Il faut admettre que si les retrouvailles s’étaient faites entre ces
amis après la coupure due à l’occupation allemande, il s’en fallut de
beaucoup pour la plupart des groupes d’artistes. Car l’idéal, la
mentalité, la culture de ceux que nous avons cités, en faisaient des
exceptions. Pour les autres, un personnage avait pris une importance
démesurée : le marchand de tableaux, le directeur de galerie. Les
peintres n’échangeaient plus leurs idées, ne se partageaient plus les
bons tuyaux sur les amateurs. Le marchand se chargeait de vendre et
souvent de dire au peintre ce qu’il devait peindre ; il n’était plus
seulement un partenaire commercial, mais un agent de relations
publiques et même un mentor qui ne tolérait pas d’autres influences que
la sienne sur SON peintre. Il faudra un jour étudier le rôle de
certains marchands de tableaux dans l’évolution des idées, des goûts,
des travaux des peintres et, finalement, sur le contenu même de
l’histoire de l’art du XXème siècle où certains de leurs poulains
occupent une place considérable et où les autres créateurs se cherchent
en vain. René Huyghe a parlé d’une "génération sacrifiée".

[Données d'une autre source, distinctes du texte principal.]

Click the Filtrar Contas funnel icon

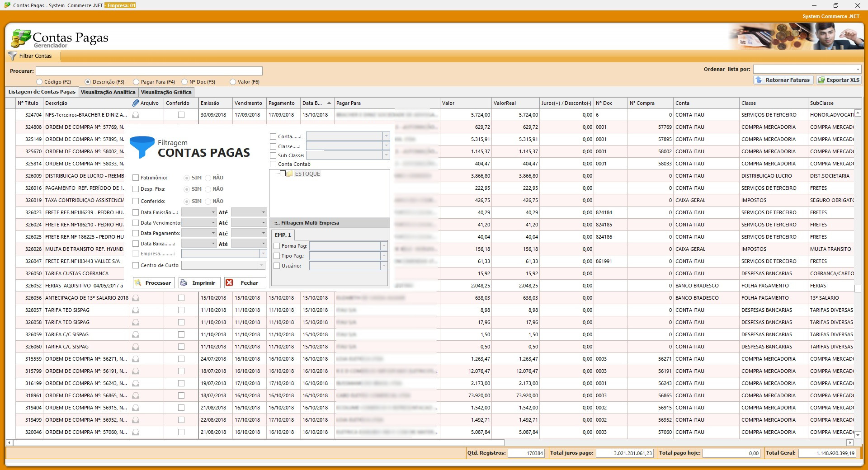[x=13, y=56]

Il songeait surtout à ceux dont les carrières ont été ensevelies dans
l’hécatombe de 1914-1918, mais aussi à ceux qui n’avaient pas pris le
train des idées et des mœurs nouvelles. Or la Seconde Guerre mondiale a
oblitéré un nombre encore plus grand de talents féconds, de chercheurs
passionnés dont le seul travers fut de croire qu’il y avait à profiter
encore des leçons des grands ancêtres. Il en résulte une fracture que
rien ne comble entre les centaines d’années précédentes et l’apparition
de nos idoles modernes qui ne se rattachent à rien. En sondant ce
gouffre on retrouvera les tenants d’une civilisation qui, en dépit de
ses erreurs et de ses tâtonnements, gardait l’homme comme souci premier
et comme ultime référence.
Des élèves nombreux fréquentèrent les ateliers de Kickert. Ils
accédaient à celui du haut, au niveau de l’entrée sur la rue
Boissonade. Lui-même se réservait celui du bas, relié à l’autre par un
escalier, mais accessible aussi par le jardin. Cependant, fidèle à ses
principes (1) et tout
particulièrement à celui qu’il estimait fondamental du travail du
maître au milieu de ses élèves, il ne manquait jamais de peindre en
même temps que ceux-ci durant toute la matinée (les élèves venaient
travailler surtout le matin), généralement sur le même sujet tel qu’un
modèle nu ou qu’une nature morte dont il avait arrangé la composition à
son idée et à son goût. Il jetait de temps à autre un coup d’œil sur
leurs travaux, les guidait par une courte remarque et quelquefois, ému
par leur bonne volonté que contrariait leur inexpérience, il corrigeait
d’une touche ferme ce qui n’avait pas encore trouvé sa juste place, ni
son relief. Il conseillait à ses élèves les fournisseurs et les
fournitures qu’il jugeait par expérience les meilleurs, les guidait
pour le format, le support, le choix des tubes de couleur, etc. Aussi
les experts qui auront dans le futur à distinguer l’œuvre de la main du
maître de celle qu’il faut attribuer à un élève, seront-ils bien aise
de disposer d’un catalogue raisonné établi avec rigueur et objectivité.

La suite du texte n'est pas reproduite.